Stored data
────────
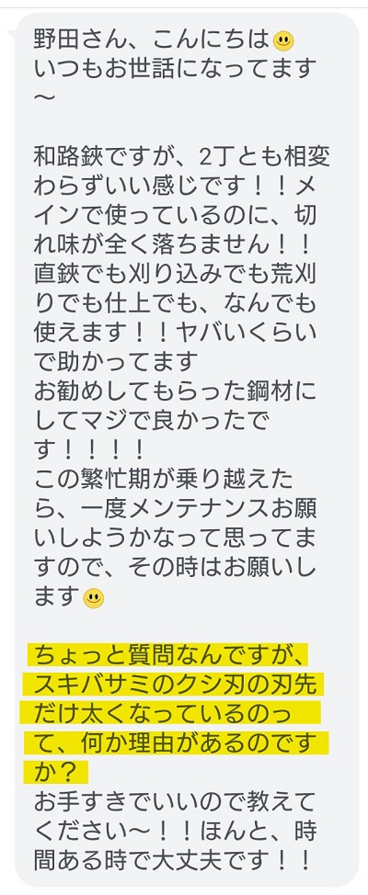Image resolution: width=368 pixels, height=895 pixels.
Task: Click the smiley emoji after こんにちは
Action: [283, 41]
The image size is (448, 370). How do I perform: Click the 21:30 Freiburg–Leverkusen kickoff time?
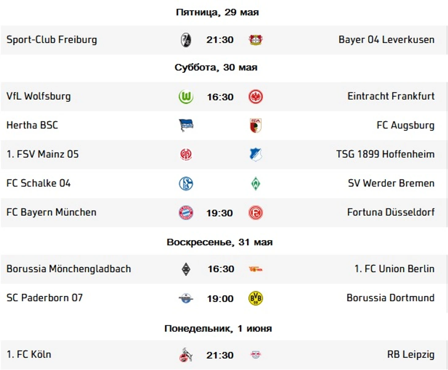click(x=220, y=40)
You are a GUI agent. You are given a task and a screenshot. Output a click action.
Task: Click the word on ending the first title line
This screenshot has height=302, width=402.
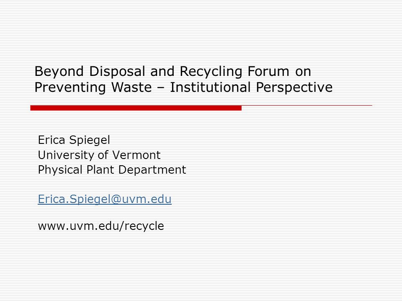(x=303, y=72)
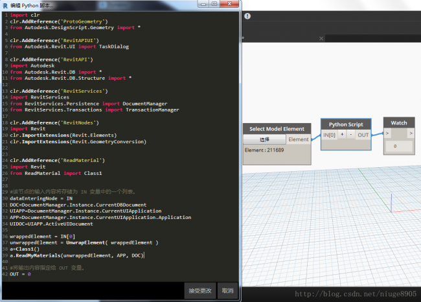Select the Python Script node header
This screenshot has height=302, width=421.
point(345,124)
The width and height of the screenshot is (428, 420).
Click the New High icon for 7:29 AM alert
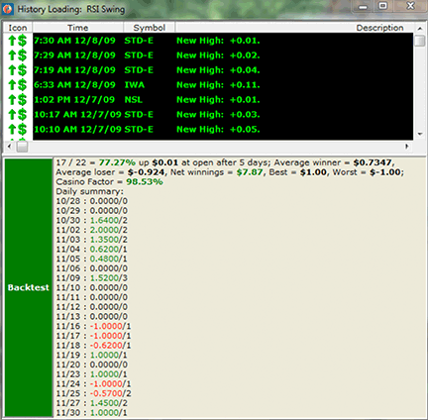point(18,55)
────────
■ TASK OBJECTIVE ■
Your copy should hold exactly the lines from the one with "Task: Click the word" through the final line of the records, both ends included, and no pictures.

■ ANSWER SECTION ■
Task: Click the word on ending the first title line
This screenshot has height=302, width=402.
(x=303, y=72)
Select the Python Script node header
This screenshot has height=302, width=421.
point(345,124)
The width and height of the screenshot is (428, 420).
Click the New High icon for 7:29 AM alert
point(18,55)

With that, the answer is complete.